■ DATA ■
________
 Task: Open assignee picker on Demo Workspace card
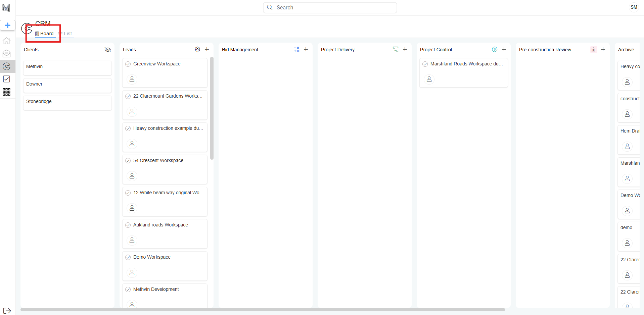[x=132, y=272]
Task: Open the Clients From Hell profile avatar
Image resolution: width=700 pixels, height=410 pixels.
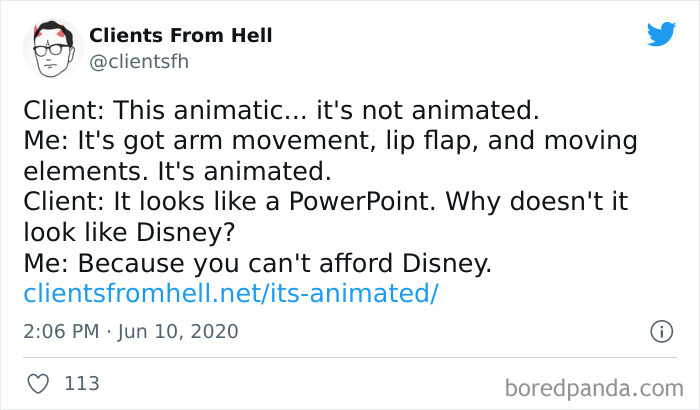Action: point(52,48)
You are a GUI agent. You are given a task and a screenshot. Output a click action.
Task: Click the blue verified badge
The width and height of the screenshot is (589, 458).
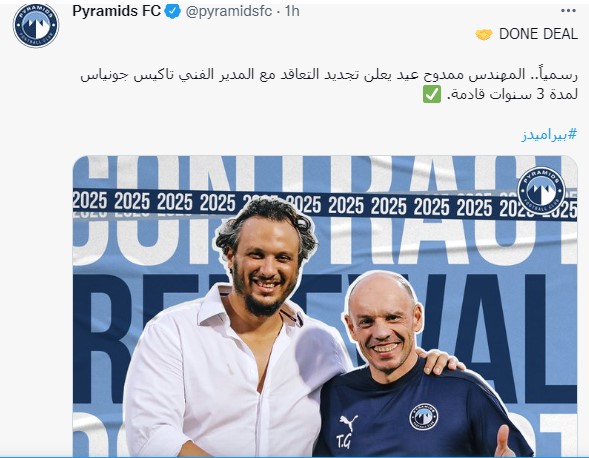pos(173,12)
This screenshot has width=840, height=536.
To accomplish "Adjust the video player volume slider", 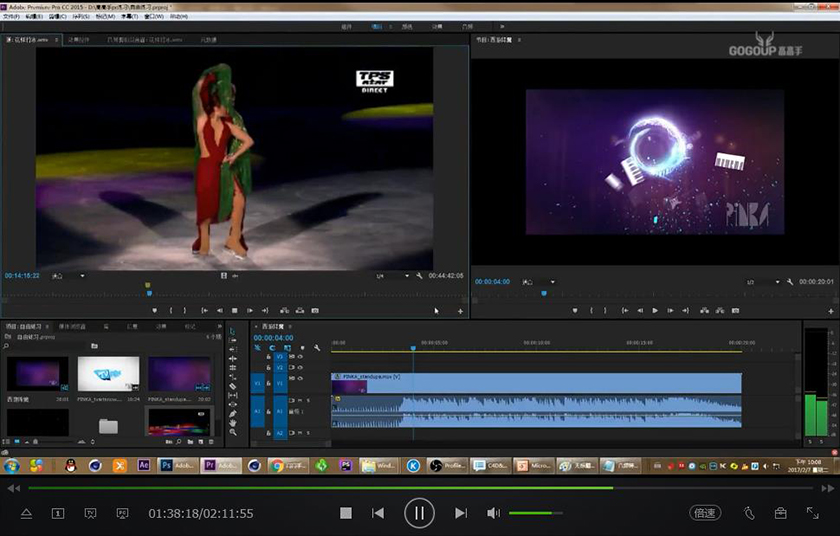I will pyautogui.click(x=535, y=513).
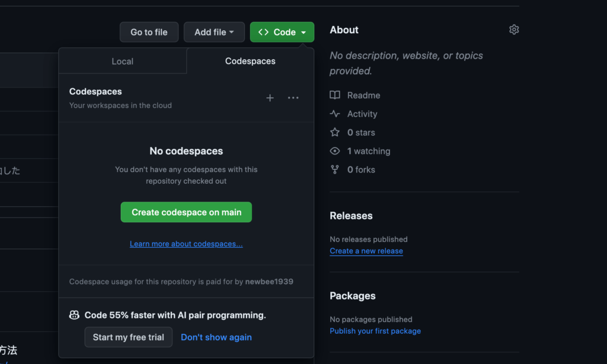Viewport: 607px width, 364px height.
Task: Click Create codespace on main button
Action: (186, 212)

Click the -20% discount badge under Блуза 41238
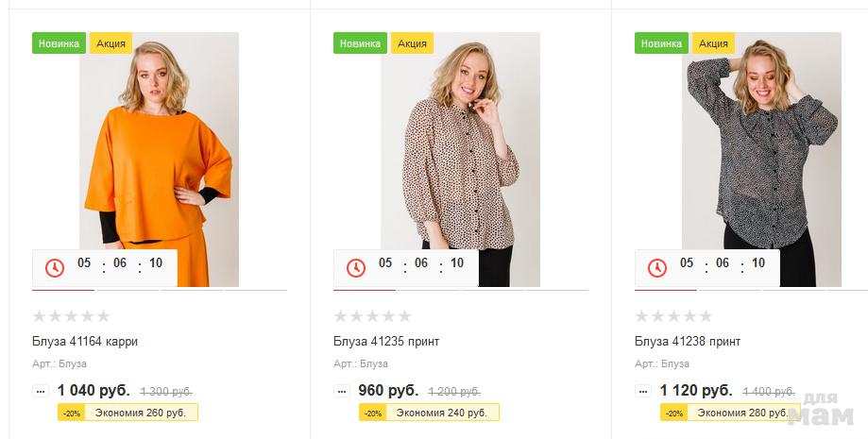(x=673, y=414)
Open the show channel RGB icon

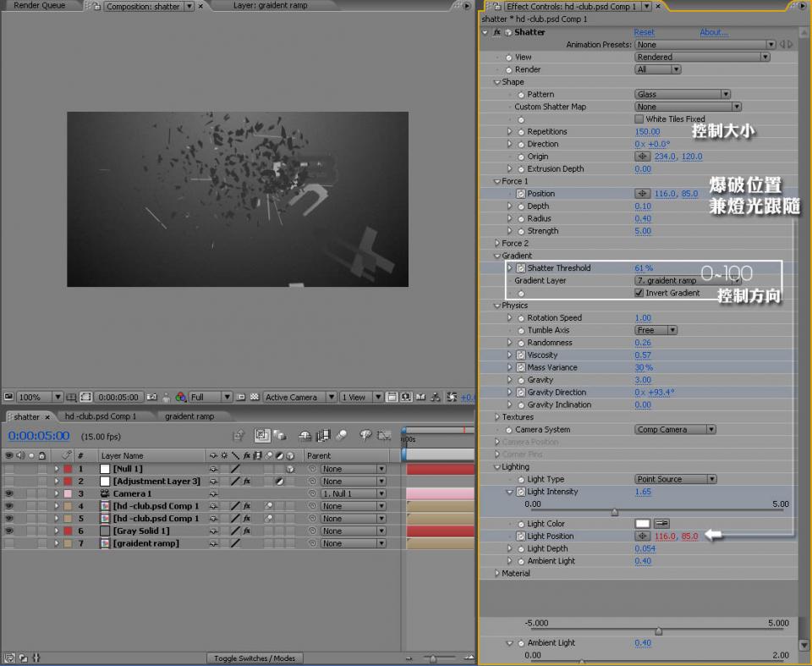point(179,397)
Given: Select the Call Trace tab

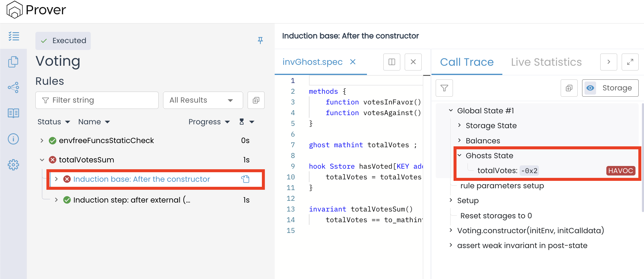Looking at the screenshot, I should pos(467,62).
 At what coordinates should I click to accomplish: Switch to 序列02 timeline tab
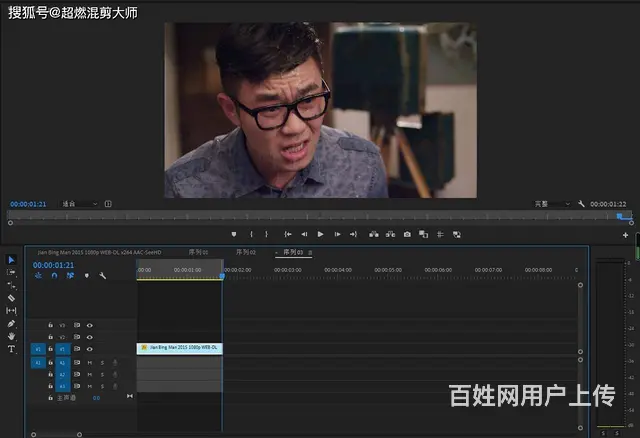tap(246, 252)
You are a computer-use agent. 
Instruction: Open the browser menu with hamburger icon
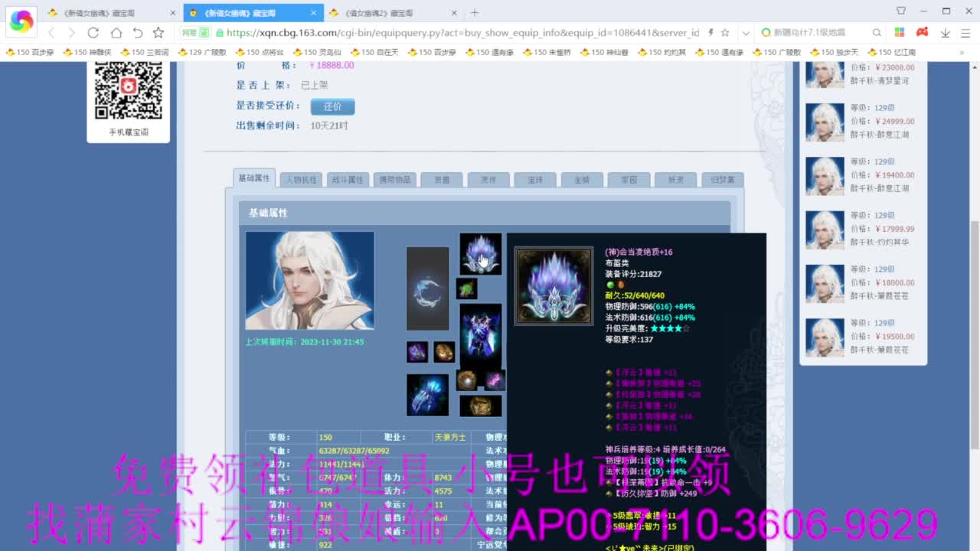pyautogui.click(x=966, y=34)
________
Show every line from the entries that includes the word "agent".

■ ANSWER FOR THE TASK ■
You are a GUI agent. You are given a task and a screenshot. Output a click action.
You are a computer-use agent. 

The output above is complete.